/---

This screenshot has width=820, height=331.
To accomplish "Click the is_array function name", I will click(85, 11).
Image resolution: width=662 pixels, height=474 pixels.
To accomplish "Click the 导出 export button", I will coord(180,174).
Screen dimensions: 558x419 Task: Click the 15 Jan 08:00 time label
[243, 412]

\---
/---

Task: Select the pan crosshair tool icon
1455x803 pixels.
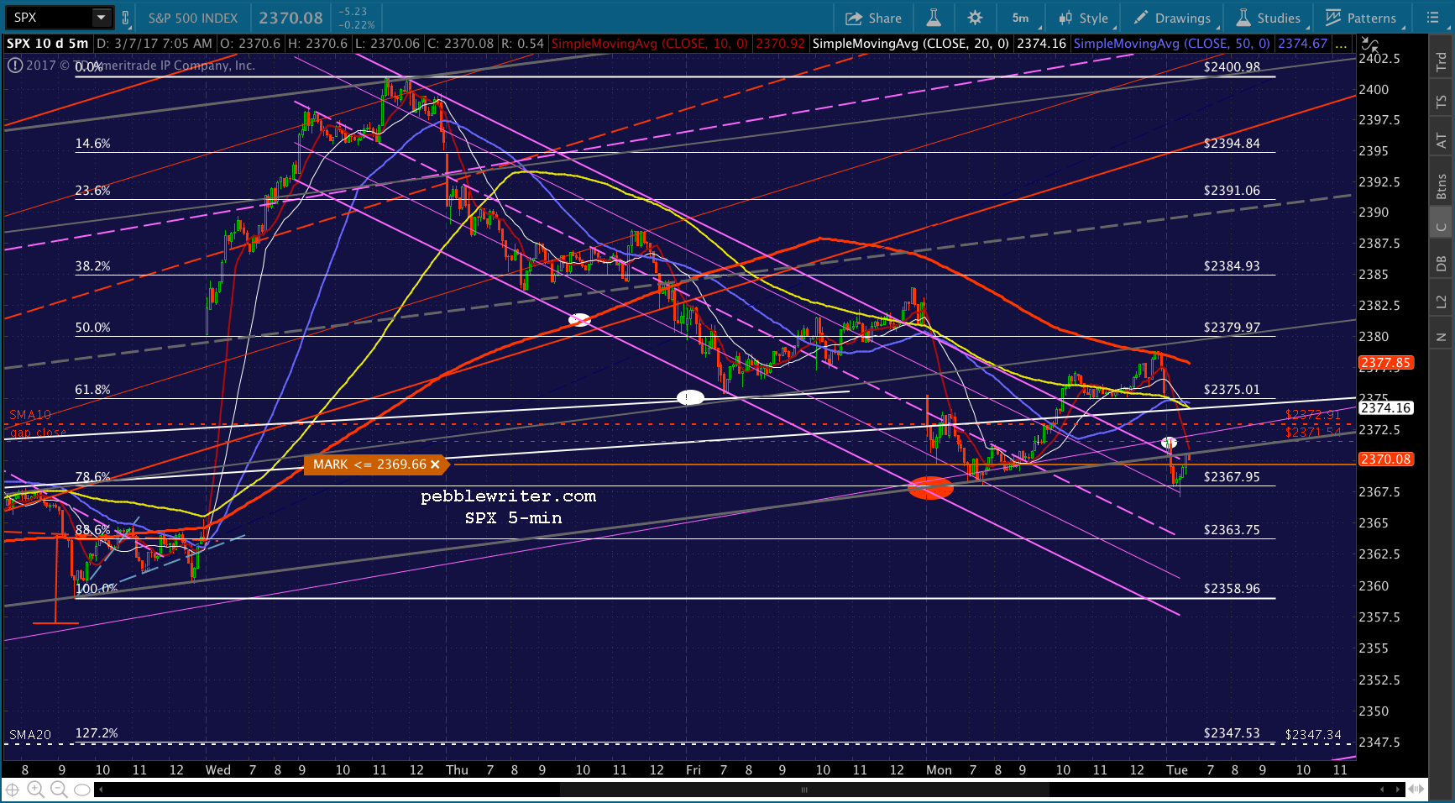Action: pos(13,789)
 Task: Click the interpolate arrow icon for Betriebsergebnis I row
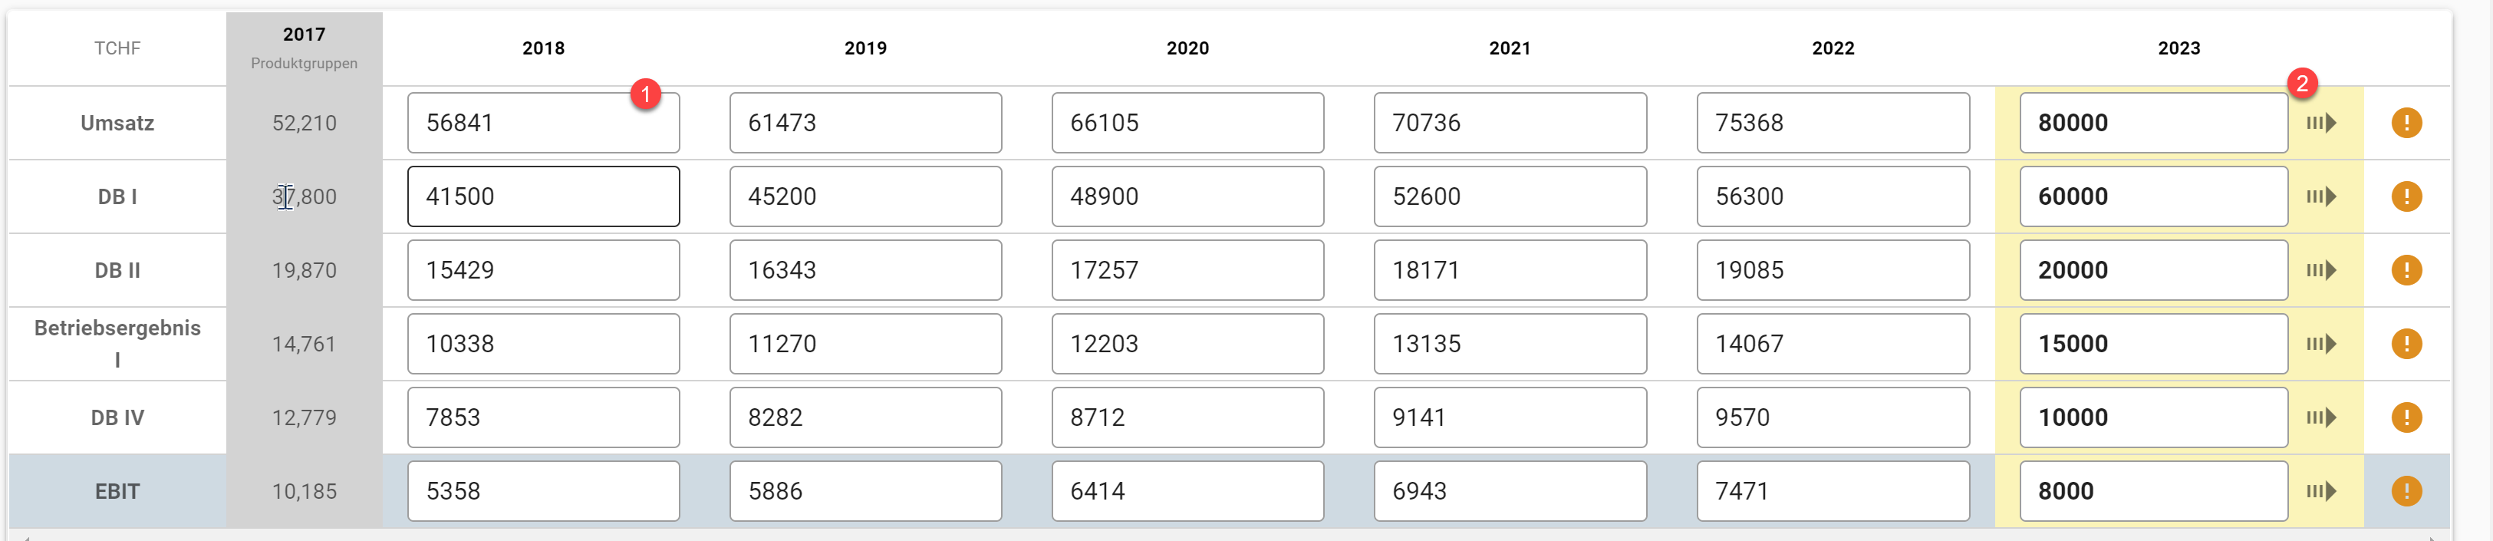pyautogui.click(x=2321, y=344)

\---
/---

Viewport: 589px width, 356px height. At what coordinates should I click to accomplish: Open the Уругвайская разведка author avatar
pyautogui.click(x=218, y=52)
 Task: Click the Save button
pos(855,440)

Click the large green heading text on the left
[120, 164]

\---

CONSIGNE = Donnez sous forme de liste JSON de chaînes, à raison d'une chaîne par ligne et sans les lignes vides, la partie qui s'ouvre sur la ligne contenant « Task: Select the pan crosshair tool icon » et se termine par la ligne contenant « pyautogui.click(x=2321, y=344) », ces deux lignes comprises. Laissez les images de côté dans votre réponse.

RÉPONSE =
[
  "Task: Select the pan crosshair tool icon",
  "1455x803 pixels.",
  "Action: pos(13,789)",
  " Task: Click the interpolate arrow icon for Betriebsergebnis I row",
  "pyautogui.click(x=2321, y=344)"
]